The Supreme Court has already upheld the right to privacy as a fundamental right, therefore using and sharing such personal consumption data without adequate safeguards and appropriate consent would be tantamount to violation of the same. Furthermore, less secure data management and sharing systems can also expose this data to unlawful activities like burglary, stalking, surveillance, among other things. In other parts of the world, these privacy and security concerns are being addressed through a smart meter specific data protection framework that complements the general data protection framework.
This raises two questions in the Indian context: How effective are the current mechanisms to ensure data security and privacy of existing meters; and how prepared are the DISCOMs to comply with the rules and regulations of the upcoming Personal Data Protection Act. The answers to these questions are largely negative.
Furthermore, the Central Electricity Authority (CEA), a statutory body that advises the government on technical and policy matters related to electricity, has issued detailed functional requirements of an Advanced Metering Infrastructure (AMI). These guidelines, which have been adopted verbatim in some of the smart meter implementation contracts by the DISCOMs, have no requirements related to consumer privacy.

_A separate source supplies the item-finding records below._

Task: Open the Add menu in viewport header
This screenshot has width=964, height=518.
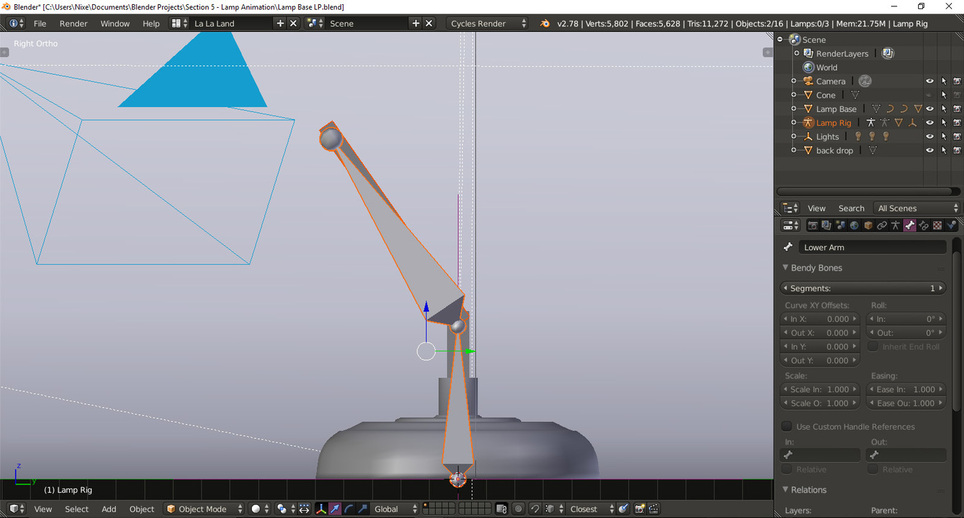Action: 108,509
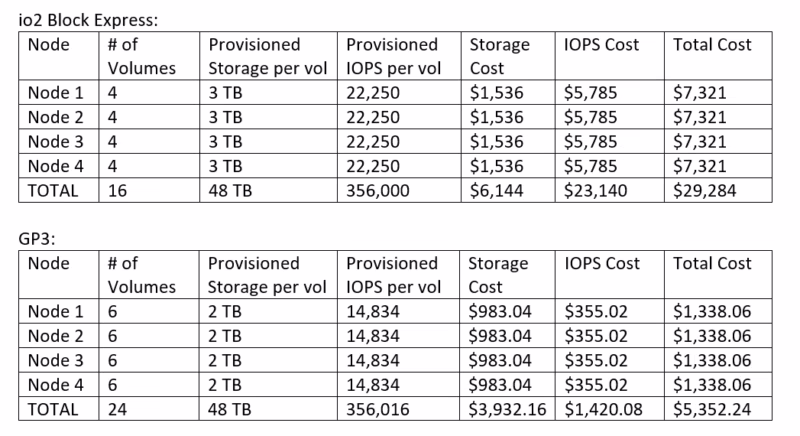The height and width of the screenshot is (436, 800).
Task: Click the "# of Volumes" header in io2 table
Action: coord(140,56)
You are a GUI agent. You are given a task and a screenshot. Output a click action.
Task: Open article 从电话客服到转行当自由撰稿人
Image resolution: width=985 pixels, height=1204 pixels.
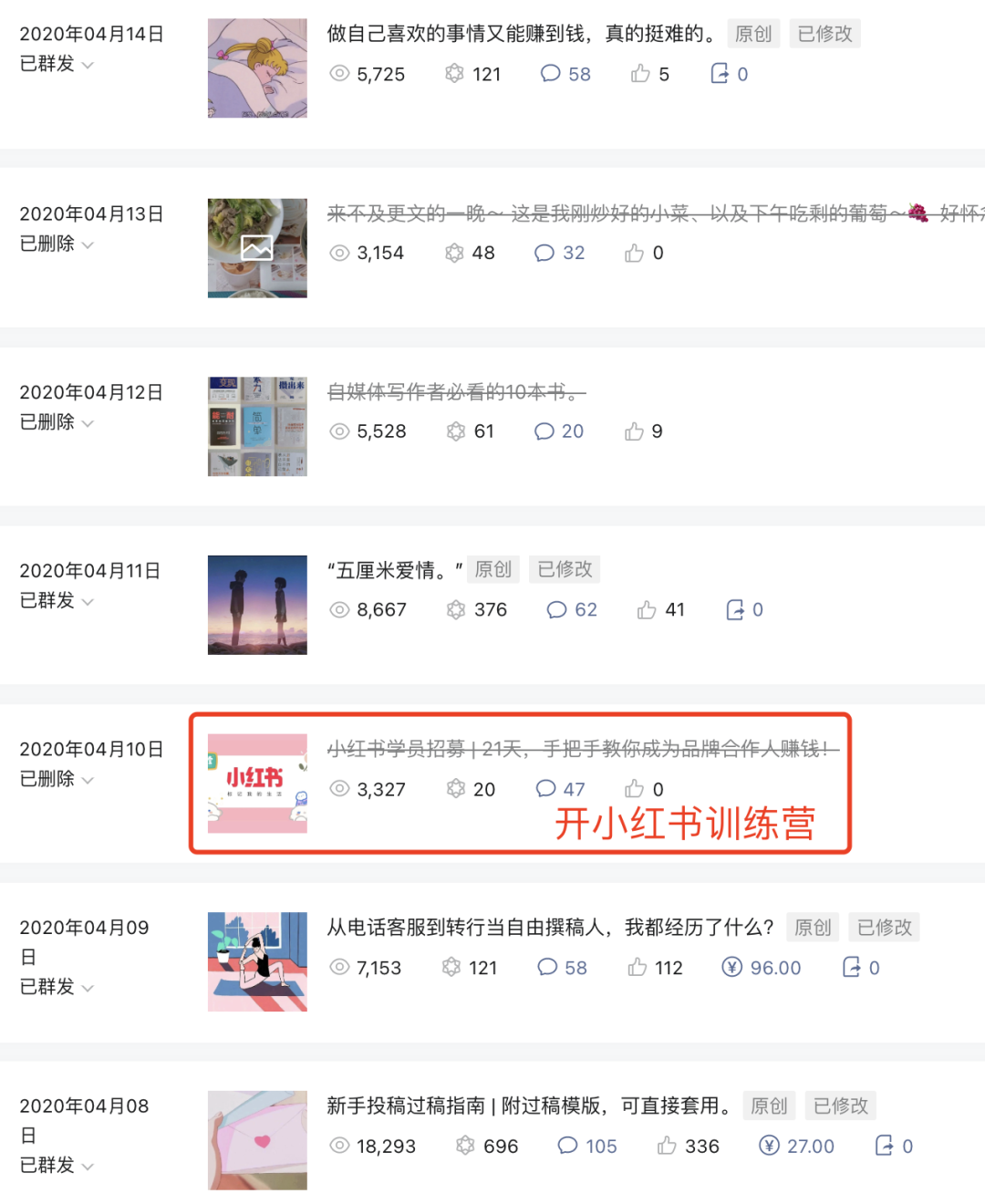coord(551,928)
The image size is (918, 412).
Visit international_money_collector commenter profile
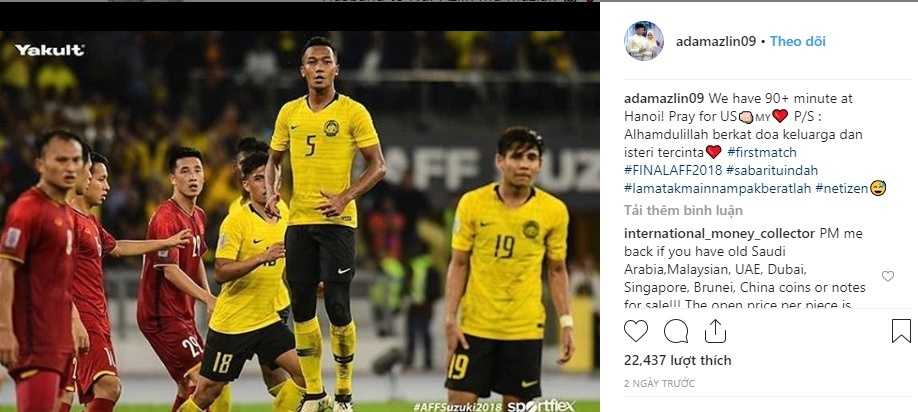point(719,234)
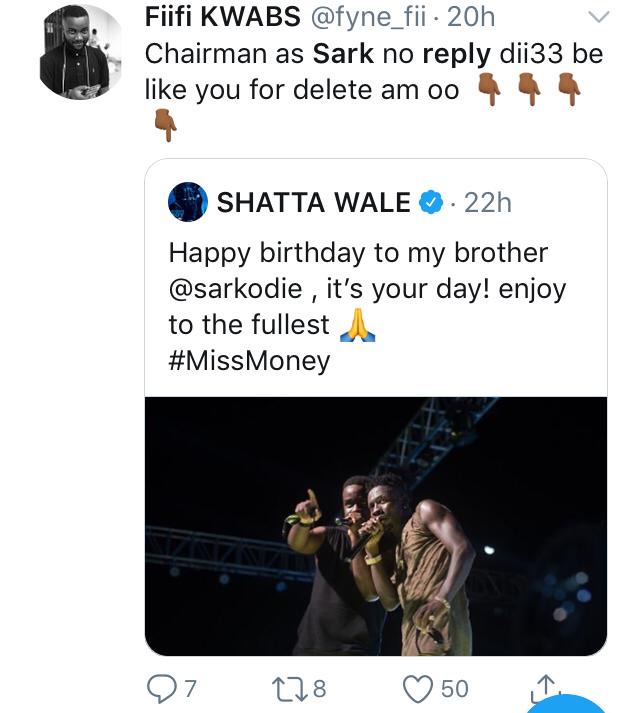Click the 22h quoted tweet timestamp
Viewport: 640px width, 713px height.
pyautogui.click(x=488, y=202)
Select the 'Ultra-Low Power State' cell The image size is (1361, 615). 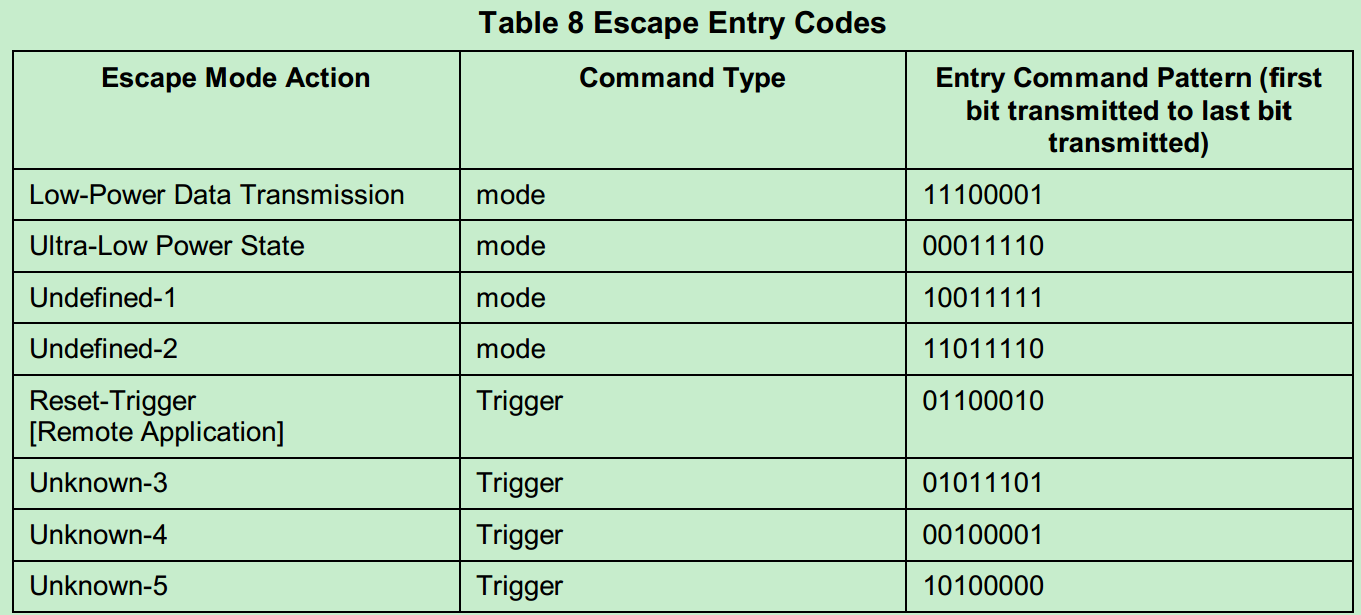tap(167, 246)
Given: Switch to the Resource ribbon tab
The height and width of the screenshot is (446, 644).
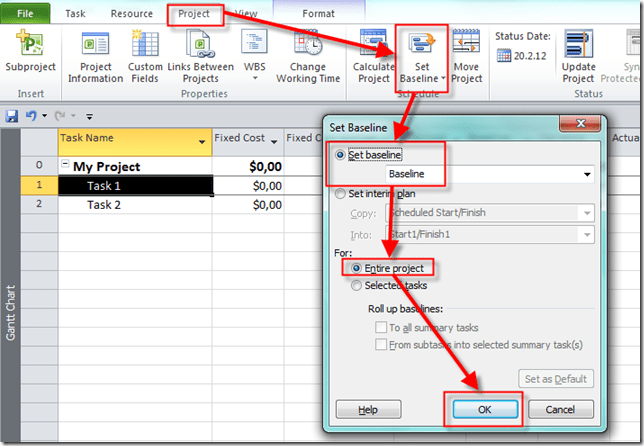Looking at the screenshot, I should coord(131,14).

On the positive side, the standard bidding documents released by MoP, for hiring AMI service providers, do include privacy related provisions. However, we are yet to find its adoption by DISCOMs. Finally, even though the current smart meter data protection mechanisms may be lax, it can change significantly once the Personal Data Protection (PDP) Bill 2019 is enacted.
In order to strike a balance between utilising the economic value of personal data and upholding an individual’s Right to Privacy, the government tabled the PDP Bill 2019. This crucial bill is currently before the Joint Parliamentary Committee and only a few steps away from becoming the law. In fact, provisions akin to those in the PDP bill have already started applying to other sectors such as public health through the National Health Data Management Policy.

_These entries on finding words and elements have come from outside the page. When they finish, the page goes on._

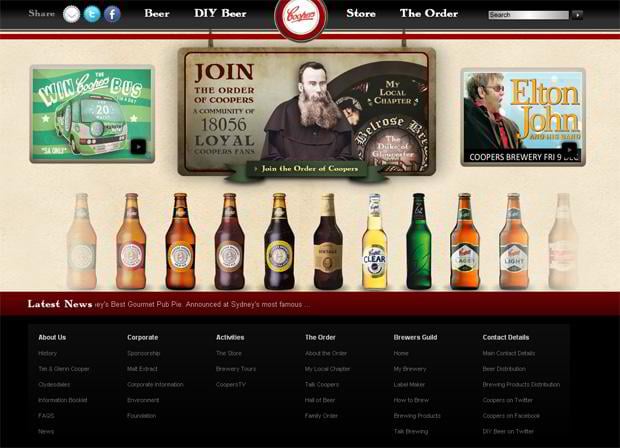Open Brewery Tours footer link
The width and height of the screenshot is (620, 448).
click(x=236, y=369)
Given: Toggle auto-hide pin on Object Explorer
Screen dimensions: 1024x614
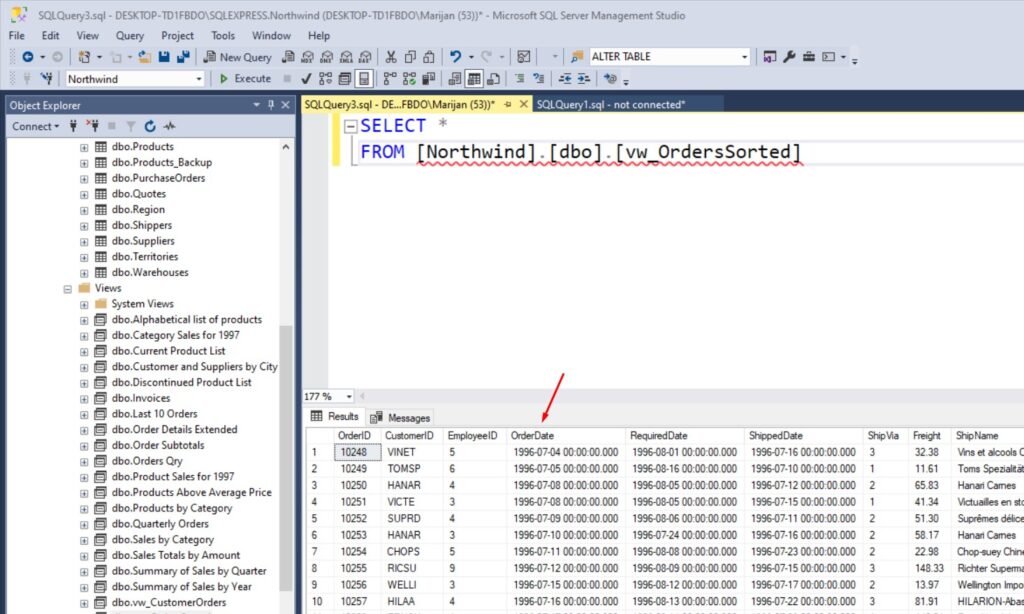Looking at the screenshot, I should [270, 105].
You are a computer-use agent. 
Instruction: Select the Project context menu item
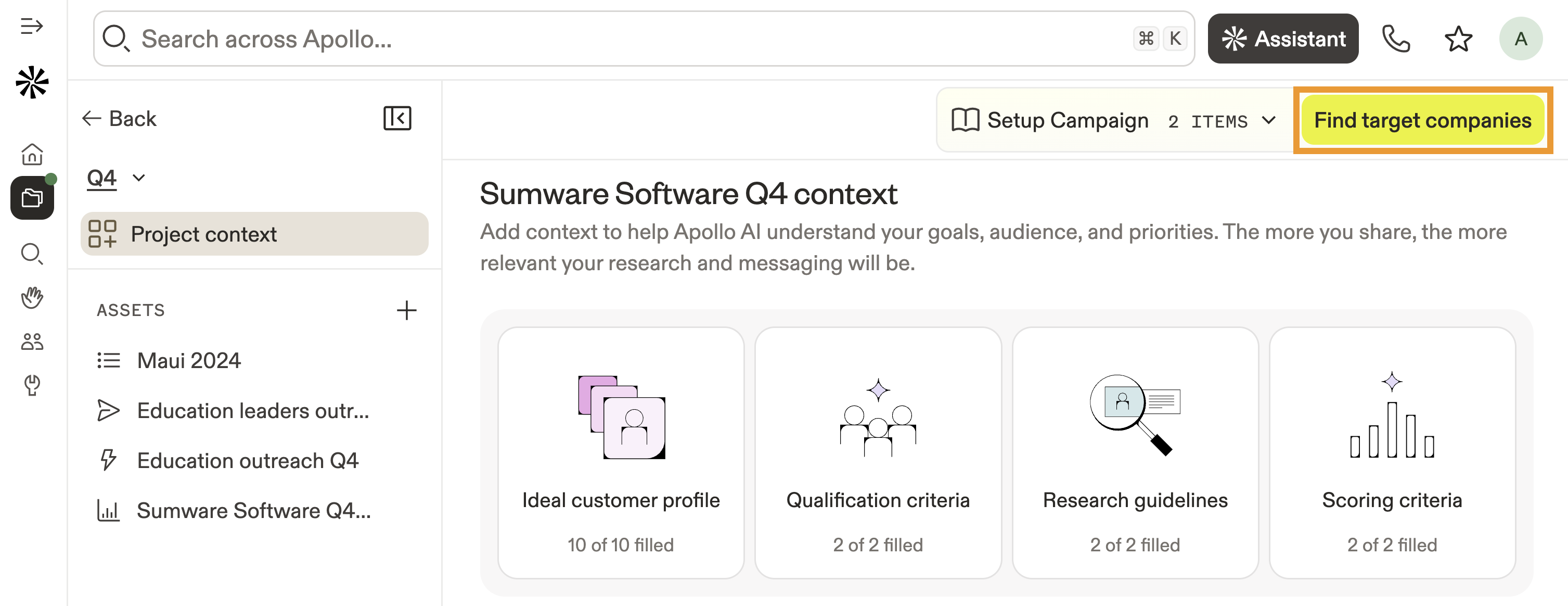(254, 234)
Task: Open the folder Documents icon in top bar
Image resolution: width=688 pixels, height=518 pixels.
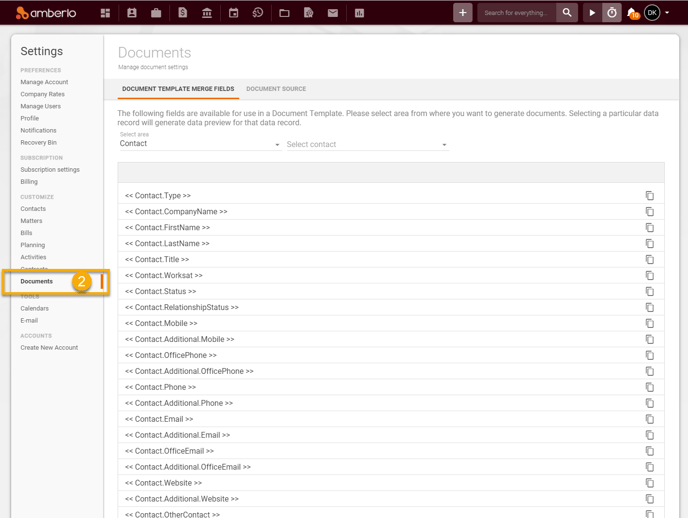Action: pyautogui.click(x=284, y=13)
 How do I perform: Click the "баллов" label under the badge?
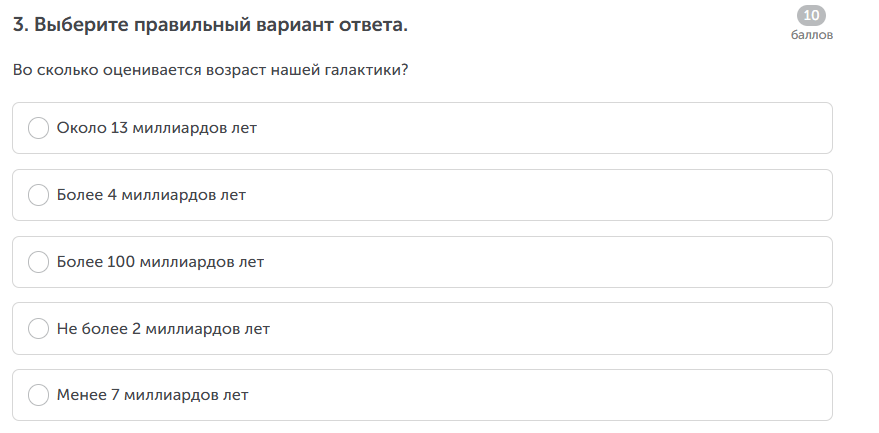[x=811, y=35]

The PDP bill, once enacted, will replace the aforementioned provisions of IT Act and bring all consumer data with the DISCOMs, including monthly billing and high frequency smart meter data, under its ambit. DISCOMs, with or without smart meters, would then have the onerous task of ensuring that internal handling of such data as well as all its third party engagements do not violate individual privacy. Moreover, under the new law, a Data Protection Authority (DPA) would be appointed as the data regulator and DISCOMs would be bound by its regulations. The penalties under the law in case of non-compliance are significantly high, running up to 4 per cent of the annual global turnover. The proposed DPA will also possibly develop sector specific regulations in consultation with the sector regulators.

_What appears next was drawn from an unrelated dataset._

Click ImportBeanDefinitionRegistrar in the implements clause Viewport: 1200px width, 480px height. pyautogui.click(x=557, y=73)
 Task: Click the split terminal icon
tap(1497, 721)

Given the rapid pace of smart meter installation, MoP should urgently develop such a framework in consultation with CEA, central and state regulators, DISCOMs, smart meter manufacturers, civil society organisations and other stakeholders and publish it in the form of a white paper. MoP should also solicit for wider public comments on the same. This framework can be a good starting point for the proposed DPA to deliberate with electricity regulators to evolve specific regulations. Meanwhile, it will be prudent on DISCOMs’ part to understand their role as data custodians and start building the internal capacity to safeguard consumer privacy in both consumer as well as DISCOM’s mutual interest.